- Vietnam seeks long-term LNG supplies after commissioning first import terminal with Shell-supplied cargo in July
- Rosy economic outlook and decarbonisation pathway prime Vietnam for extensive coal-to-gas switching this decade
- Plan for over a dozen LNG-to-power projects looks ambitious due to persistent downstream power tariff gridlock
- Hanoi’s reluctance to hike retail power tariffs could limit LNG just as renewable energy capacity build-up continues
Vietnam inaugurated its first LNG import terminal in late October, having received a commissioning cargo from Shell in July. The official launch of the 1 mtpa Thi Vai terminal marks a milestone in Vietnam’s longstanding dream to become an LNG importer, but Asia’s fastest-growing economy last year may not be able to unlock the full potential of its LNG imports until the second half of this decade amid substantial delays to other major projects and persistent volatility in global gas prices.
Vietnam joined the LNG importers club in July when its maiden cargo from Shell was unloaded at the USD 258 million Thi Vai terminal operated by state-owned PetroVietnam Gas (PV Gas) in Ba Rai-Vung Tau province in the south. Vietnam’s debut cargo arrived a few months after the Philippines started importing LNG, expanding the ranks of south-east Asian buyers beyond Thailand, Singapore, Indonesia and Malaysia.
South-east Asia has long been touted as a growth driver for global LNG, as a vibrant economic outlook for this decade coupled with decarbonisation goals spearhead demand for more clean energy. Nowhere is this more evident than Vietnam, which wants to clock annual average GDP growth of 7% this decade while peaking greenhouse gas (GHG) emissions by 2030 and then zeroing them out by mid-century. To this end, gas has been handed an expanded role in Vietnam’s electricity generation under the eighth national Power Development Plan (PDP8): the policy document, approved in late May after a number of delays, calls for gas/LNG-to-power to generate a quarter of Vietnam’s power by 2030.
Vietnam’s gas-fired plant fleet is currently comprised of ten plants with combined capacity of 7.18 GW. All are located in the south and fed by domestic gas fields, which supply all the gas Vietnam consumes. The country wants 13 new LNG-to-power plants totalling 22.4 GW of capacity up and running by 2030, and another two of 3.0 GW each online by 2035, to meet power demand in the north, north-central coast and south, according to PDP8.

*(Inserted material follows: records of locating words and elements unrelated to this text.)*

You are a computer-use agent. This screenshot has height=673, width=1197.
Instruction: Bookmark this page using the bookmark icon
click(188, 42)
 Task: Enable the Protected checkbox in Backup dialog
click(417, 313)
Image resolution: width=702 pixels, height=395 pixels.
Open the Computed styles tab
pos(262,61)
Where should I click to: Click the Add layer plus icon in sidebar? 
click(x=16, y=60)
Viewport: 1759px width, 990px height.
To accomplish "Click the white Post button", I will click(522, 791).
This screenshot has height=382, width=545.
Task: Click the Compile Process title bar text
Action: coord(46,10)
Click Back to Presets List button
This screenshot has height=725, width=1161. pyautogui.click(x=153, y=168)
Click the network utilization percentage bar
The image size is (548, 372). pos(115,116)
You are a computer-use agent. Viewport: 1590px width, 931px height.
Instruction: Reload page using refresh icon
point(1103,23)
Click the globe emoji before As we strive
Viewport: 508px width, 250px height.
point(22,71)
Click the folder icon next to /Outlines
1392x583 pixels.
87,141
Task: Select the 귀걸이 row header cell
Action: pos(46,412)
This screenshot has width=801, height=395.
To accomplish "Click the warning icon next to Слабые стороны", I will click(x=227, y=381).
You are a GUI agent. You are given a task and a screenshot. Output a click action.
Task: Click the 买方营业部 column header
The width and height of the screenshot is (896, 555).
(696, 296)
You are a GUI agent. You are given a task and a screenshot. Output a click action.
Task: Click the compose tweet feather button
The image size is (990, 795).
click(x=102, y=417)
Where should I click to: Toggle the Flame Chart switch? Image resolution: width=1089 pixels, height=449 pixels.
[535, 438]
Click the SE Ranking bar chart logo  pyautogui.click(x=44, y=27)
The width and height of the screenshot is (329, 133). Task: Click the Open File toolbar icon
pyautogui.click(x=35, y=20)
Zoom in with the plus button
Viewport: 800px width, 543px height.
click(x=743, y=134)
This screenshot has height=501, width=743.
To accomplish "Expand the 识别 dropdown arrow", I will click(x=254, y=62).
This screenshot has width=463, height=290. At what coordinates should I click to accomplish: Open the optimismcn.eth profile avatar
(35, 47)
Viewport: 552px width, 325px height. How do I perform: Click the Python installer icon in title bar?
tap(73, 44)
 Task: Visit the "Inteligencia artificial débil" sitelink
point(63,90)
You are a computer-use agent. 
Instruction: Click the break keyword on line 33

PV Gas is also developing the USD 1.4 billion Son My LNG import terminal under a joint venture with US-based AES Corporation. The partners received investment policy approval from Binh Dinh province in July for the project, which will have first-phase capacity of 3.6 mtpa and feed AES’ USD 1.8 billion, 2.2 GW Son My 2 combined cycle gas turbine (CCGT) power plant.
Where’s the gas?
But last month’s landmark inauguration of the Thi Vai terminal belies the difficulties of integrating LNG into Vietnam’s fuel mix. Multiple LNG-to-power projects and regasification terminals were announced in recent years with the involvement of eager foreign investors, but disagreement over pricing, construction delays and lack of supply contracts have dogged Vietnam’s adoption of LNG, casting doubt over PDP8’s gas ambitions.
“We think the full potential of Vietnamese LNG demand may only be unlocked from 2025, given substantial delays to major projects and the current extreme volatility in global gas prices,” Min Na, head of Asia LNG at London-based Energy Aspects, tells LNG Business Review. “Additionally, no term LNG contracts have been signed by Vietnamese companies, making it challenging to import LNG solely under spot procurements given unfavourable economics.”
PV Gas said in March 2022 that it had signed eight master sales and purchase agreements (MSPAs) with undisclosed suppliers in preparation for the start-up of the Thi Vai terminal. But the sense among industry insiders is that these agreements will result in eight LNG cargoes in total, rather than eight separate long-term contracts for multiple cargoes.
PV Gas has not disclosed the timeline for importing these volumes, but following the delivery from Shell in July, the remaining seven cargoes are expected to be imported evenly over this year and next. It is unclear whether the eight MSPAs are binding or at what price they were agreed.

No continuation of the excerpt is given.